1. Run historical notes through the API
2. Compare returned `codes` against the original claim — codes present in the API response but absent from the claim are under-coding candidates
3. Review `candidates` for additional findings — these may represent conditions documented but not at sufficient specificity for the original coder to capture
4. Rank findings by DRG impact (for inpatient) or HCC weight (for outpatient)
5. Use evidence spans on a stratified sample for validation before acting on results at scale
6. Store evidence spans for any codes promoted to late charges — these form the documentation support trail for payer queries

### Validating Results Before Acting at Scale

Before rolling out findings to coders or physicians, validate the API's accuracy on a representative sample.

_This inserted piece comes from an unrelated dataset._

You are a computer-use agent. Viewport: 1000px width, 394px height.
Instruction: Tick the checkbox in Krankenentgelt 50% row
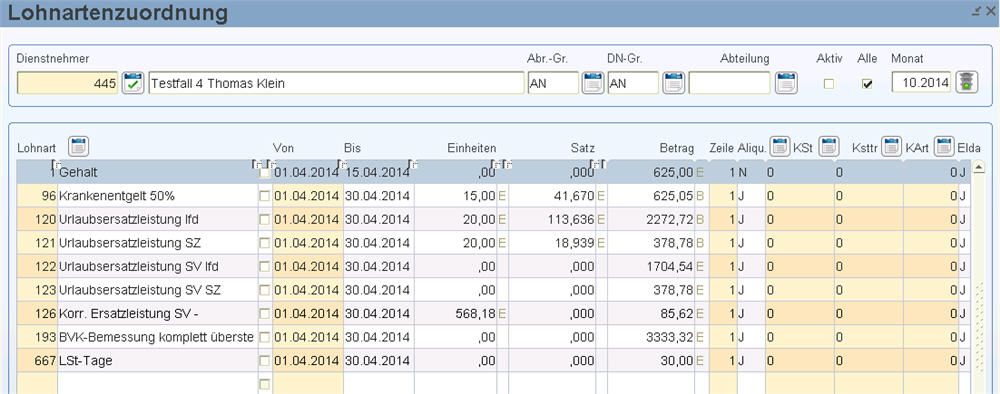tap(264, 196)
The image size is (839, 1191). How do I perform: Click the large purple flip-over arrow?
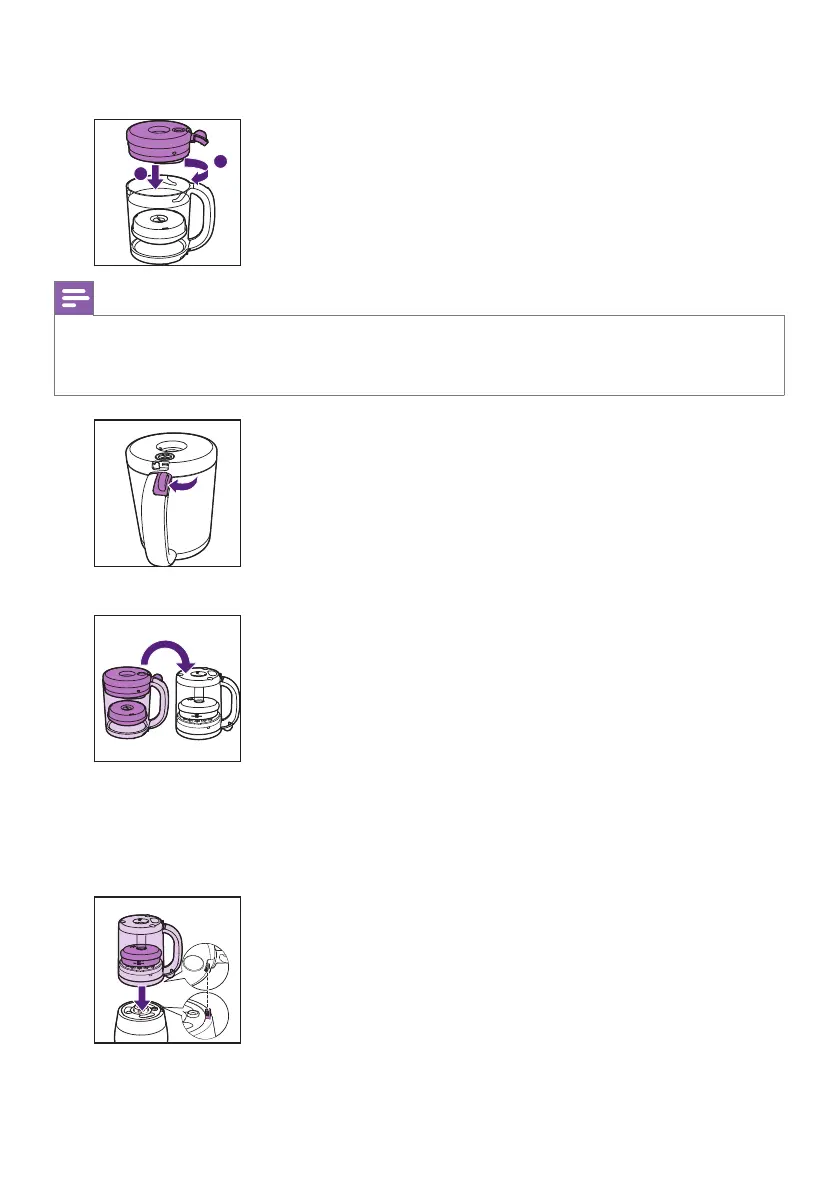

| Step             | Action                                                                                                                               |
| ---------------- | ------------------------------------------------------------------------------------------------------------------------------------ |
| 1. Sample        | Pull a stratified sample of encounters (by specialty, payer, encounter type)                                                         |
| 2. Shadow run    | Process each note through the API and compare against original claims                                                                |
| 3. Expert review | Have experienced coders review a subset of API findings to confirm accuracy                                                          |
| 4. Measure       | Calculate precision (what percentage of API findings are valid) and recall (what percentage of known under-codes does the API catch) |
| 5. Calibrate     | Adjust your prioritization thresholds based on validation results                                                                    |

This step is especially important for retrospective audits where findings may trigger claim amendments — you need confidence in the results before taking action.

***

## Tying It All Together

Revenue cycle workflows build on the [encounter coding](/coding/encounter-coding) foundation by adding a comparison layer: what the documentation supports vs. what was actually billed. The delta represents your revenue opportunity.

Start with the highest-value workflow for your organization — typically HCC sweeps for Medicare Advantage plans or retrospective audits for inpatient facilities — validate on a sample, and scale from there.